Go 语言中无处不在的系统调用

什么是系统调用

In computing, a system call (commonly abbreviated to syscall) is the programmatic way in which a computer program requests a service from the kernel of the operating system on which it is executed. This may include hardware-related services (for example, accessing a hard disk drive), creation and execution of new processes, and communication with integral kernel services such as process scheduling. System calls provide an essential interface between a process and the operating system.

以上是 wiki 的定义，系统调用是程序向操作系统内核请求服务的过程，通常包含硬件相关的服务(例如访问硬盘),创建新进程等。系统调用提供了一个进程和操作系统之间的接口。

Syscall 意义

内核提供用户空间程序与内核空间进行交互的一套标准接口，这些接口让用户态程序能受限访问硬件设备，比如申请系统资源，操作设备读写，创建新进程等。用户空间发生请求，内核空间负责执行，这些接口便是用户空间和内核空间共同识别的桥梁，这里提到两个字“受限”，是由于为了保证内核稳定性，而不能让用户空间程序随意更改系统，必须是内核对外开放的且满足权限的程序才能调用相应接口。

在用户空间和内核空间之间，有一个叫做 Syscall (系统调用, system call)的中间层，是连接用户态和内核态的桥梁。这样即提高了内核的安全型，也便于移植，只需实现同一套接口即可。如Linux系统，用户空间通过向内核空间发出 Syscall 指令，产生软中断，从而让程序陷入内核态，执行相应的操作。
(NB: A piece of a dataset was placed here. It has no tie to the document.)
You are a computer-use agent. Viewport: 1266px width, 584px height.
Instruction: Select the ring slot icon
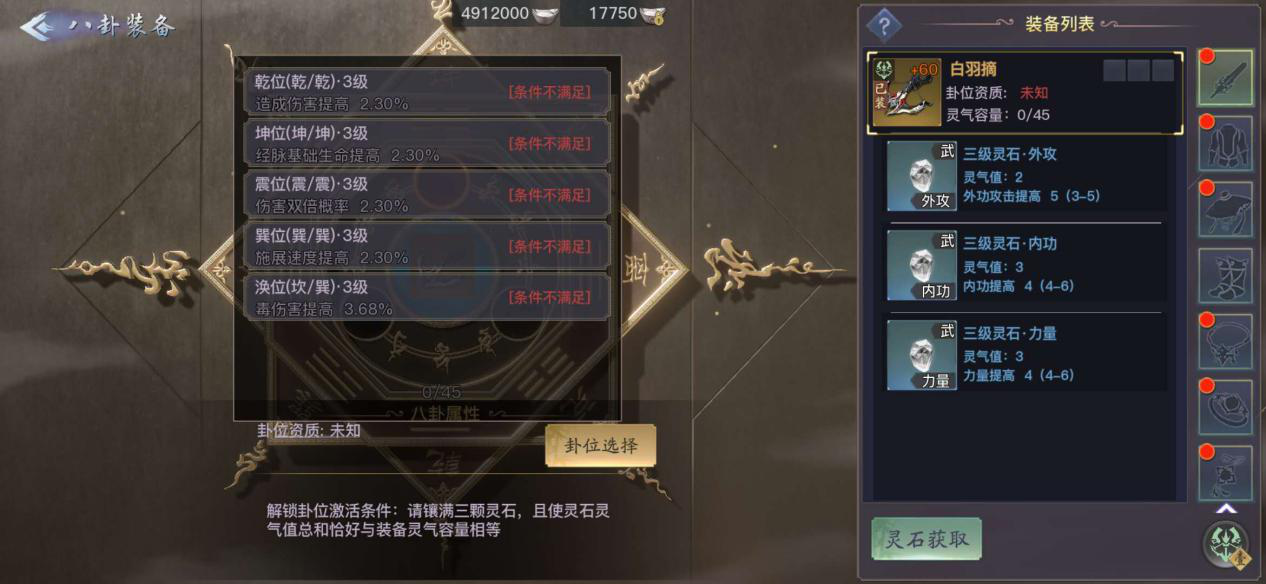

对于每个系统调用都会有一个对应的系统调用号。

安全性与稳定性：内核驻留在受保护的地址空间，用户空间程序无法直接执行内核代码，也无法访问内核数据，必须通过系统调用。

Go 语言系统调用的实现

系统调用的流程如下

系统调用.png

入口

源码基于 go1.15，位于src/syscall/asm_linux_amd64，都是汇编实现的，从注释可以看到函数签名如下

func Syscall(trap int64, a1, a2, a3 uintptr) (r1, r2, err uintptr)
func Syscall6(trap, a1, a2, a3, a4, a5, a6 uintptr) (r1, r2, err uintptr)
func RawSyscall(trap, a1, a2, a3 uintptr) (r1, r2, err uintptr)
func RawSyscall6(trap, a1, a2, a3, a4, a5, a6 uintptr) (r1, r2, err uintptr)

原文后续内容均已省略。